Cyclic AMP induces insulin-like growth factor I synthesis in osteoblast-enriched cultures.

Earlier studies indicate that parathyroid hormone (PTH) enhances insulin-like growth factor I (IGF-I) synthesis in primary osteoblast-enriched fetal rat cell cultures and the stimulatory effect of PTH on bone collagen synthesis is mediated at least in part by IGF-I. Cyclic AMP (cAMP) is a second messenger for signal transduction by PTH to its target cells, although calcium may also serve this function. We now demonstrate that isobutylmethylxanthine, forskolin, and dibutyryl cAMP, agents that elevate intracellular cAMP levels by discrete mechanisms, also enhanced the steady state transcript and polypeptide level of IGF-I in osteoblast-enriched cultures.
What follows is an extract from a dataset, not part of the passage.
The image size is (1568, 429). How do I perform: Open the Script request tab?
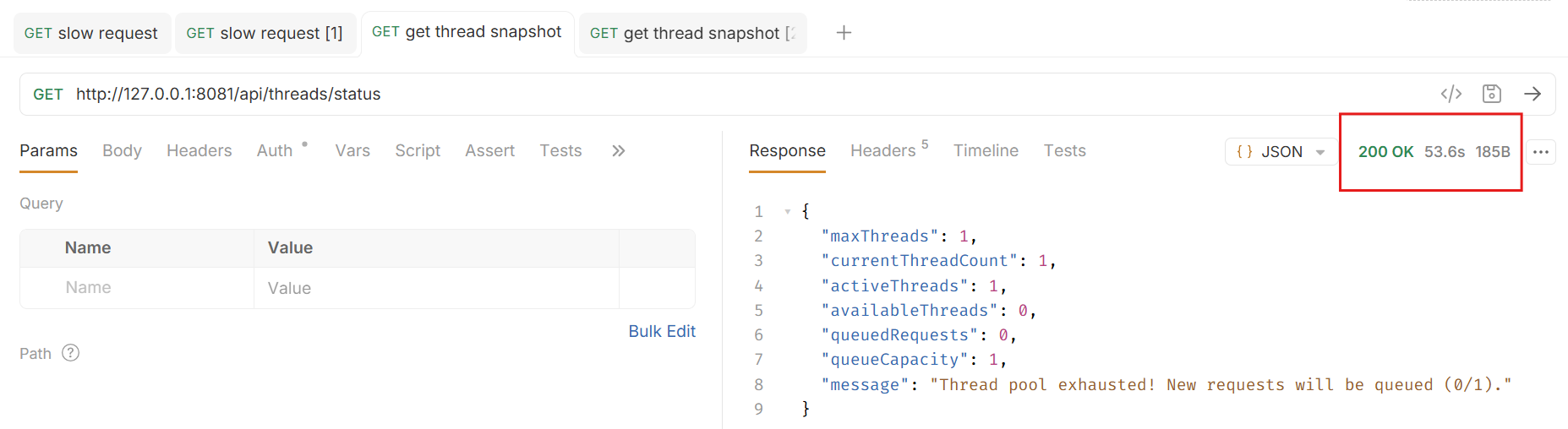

The calcium ionophore ionomycin and phorbol myristate acetate did not increase IGF-I synthesis. In contrast, none of the agents tested increased the steady state transcript or polypeptide levels for IGF-II. The rat IGF-I gene is greater than 90 kilobases in length, and contains at least three promoter regions. Our present data represent the first demonstration of cAMP mediated IGF-I gene regulation and indicate the potential for preferential promoter usage for modulating IGF-I gene expression in bone.